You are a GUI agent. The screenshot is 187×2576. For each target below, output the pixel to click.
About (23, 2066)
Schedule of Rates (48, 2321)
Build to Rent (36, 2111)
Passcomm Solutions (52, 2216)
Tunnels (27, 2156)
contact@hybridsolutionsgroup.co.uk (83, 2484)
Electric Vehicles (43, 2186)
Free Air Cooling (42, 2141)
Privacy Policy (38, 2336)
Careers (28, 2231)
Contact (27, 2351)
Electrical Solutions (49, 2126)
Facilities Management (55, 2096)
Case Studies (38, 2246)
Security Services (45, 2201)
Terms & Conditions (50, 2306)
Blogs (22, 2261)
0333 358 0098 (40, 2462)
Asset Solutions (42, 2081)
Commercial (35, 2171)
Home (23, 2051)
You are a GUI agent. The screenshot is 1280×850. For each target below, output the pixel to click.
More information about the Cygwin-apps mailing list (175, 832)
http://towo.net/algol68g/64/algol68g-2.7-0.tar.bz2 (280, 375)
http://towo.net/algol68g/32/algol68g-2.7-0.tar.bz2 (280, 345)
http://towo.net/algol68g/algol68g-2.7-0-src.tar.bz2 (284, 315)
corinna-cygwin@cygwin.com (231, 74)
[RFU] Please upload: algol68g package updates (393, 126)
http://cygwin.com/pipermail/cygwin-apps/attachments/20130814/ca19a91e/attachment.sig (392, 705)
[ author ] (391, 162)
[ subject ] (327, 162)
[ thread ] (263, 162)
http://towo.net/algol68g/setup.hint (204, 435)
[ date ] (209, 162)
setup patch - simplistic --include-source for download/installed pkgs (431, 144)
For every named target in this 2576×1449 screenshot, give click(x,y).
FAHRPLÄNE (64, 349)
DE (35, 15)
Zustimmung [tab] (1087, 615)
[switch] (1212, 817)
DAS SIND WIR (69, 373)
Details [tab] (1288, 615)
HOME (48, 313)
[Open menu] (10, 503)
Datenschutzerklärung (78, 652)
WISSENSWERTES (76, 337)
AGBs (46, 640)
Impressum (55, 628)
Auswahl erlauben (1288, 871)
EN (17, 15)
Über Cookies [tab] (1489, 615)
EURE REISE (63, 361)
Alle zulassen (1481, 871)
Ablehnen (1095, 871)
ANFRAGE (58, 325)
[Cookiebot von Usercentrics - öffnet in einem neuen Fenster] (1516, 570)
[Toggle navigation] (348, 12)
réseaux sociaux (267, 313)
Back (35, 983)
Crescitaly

__Task description__: Go through the data above and transcribe every entry exactly.

__Response area__:
You are a GUI agent. The screenshot is 187×2576. For each target below, output the pixel to click.
About (23, 2066)
Schedule of Rates (48, 2321)
Build to Rent (36, 2111)
Passcomm Solutions (52, 2216)
Tunnels (27, 2156)
contact@hybridsolutionsgroup.co.uk (83, 2484)
Electric Vehicles (43, 2186)
Free Air Cooling (42, 2141)
Privacy Policy (38, 2336)
Careers (28, 2231)
Contact (27, 2351)
Electrical Solutions (49, 2126)
Facilities Management (55, 2096)
Case Studies (38, 2246)
Security Services (45, 2201)
Terms & Conditions (50, 2306)
Blogs (22, 2261)
0333 358 0098 (40, 2462)
Asset Solutions (42, 2081)
Commercial (35, 2171)
Home (23, 2051)
You are a GUI agent. The screenshot is 1280×850. For each target below, output the pixel to click.
More information about the Cygwin-apps mailing list (175, 832)
http://towo.net/algol68g/64/algol68g-2.7-0.tar.bz2 (280, 375)
http://towo.net/algol68g/32/algol68g-2.7-0.tar.bz2 (280, 345)
http://towo.net/algol68g/algol68g-2.7-0-src.tar.bz2 (284, 315)
corinna-cygwin@cygwin.com (231, 74)
[RFU] Please upload: algol68g package updates (393, 126)
http://cygwin.com/pipermail/cygwin-apps/attachments/20130814/ca19a91e/attachment.sig (392, 705)
[ author ] (391, 162)
[ subject ] (327, 162)
[ thread ] (263, 162)
http://towo.net/algol68g/setup.hint (204, 435)
[ date ] (209, 162)
setup patch - simplistic --include-source for download/installed pkgs (431, 144)
For every named target in this 2576×1449 screenshot, give click(x,y).
FAHRPLÄNE (64, 349)
DE (35, 15)
Zustimmung [tab] (1087, 615)
[switch] (1212, 817)
DAS SIND WIR (69, 373)
Details [tab] (1288, 615)
HOME (48, 313)
[Open menu] (10, 503)
Datenschutzerklärung (78, 652)
WISSENSWERTES (76, 337)
AGBs (46, 640)
Impressum (55, 628)
Auswahl erlauben (1288, 871)
EN (17, 15)
Über Cookies [tab] (1489, 615)
EURE REISE (63, 361)
Alle zulassen (1481, 871)
Ablehnen (1095, 871)
ANFRAGE (58, 325)
[Cookiebot von Usercentrics - öffnet in einem neuen Fenster] (1516, 570)
[Toggle navigation] (348, 12)
réseaux sociaux (267, 313)
Back (35, 983)
Crescitaly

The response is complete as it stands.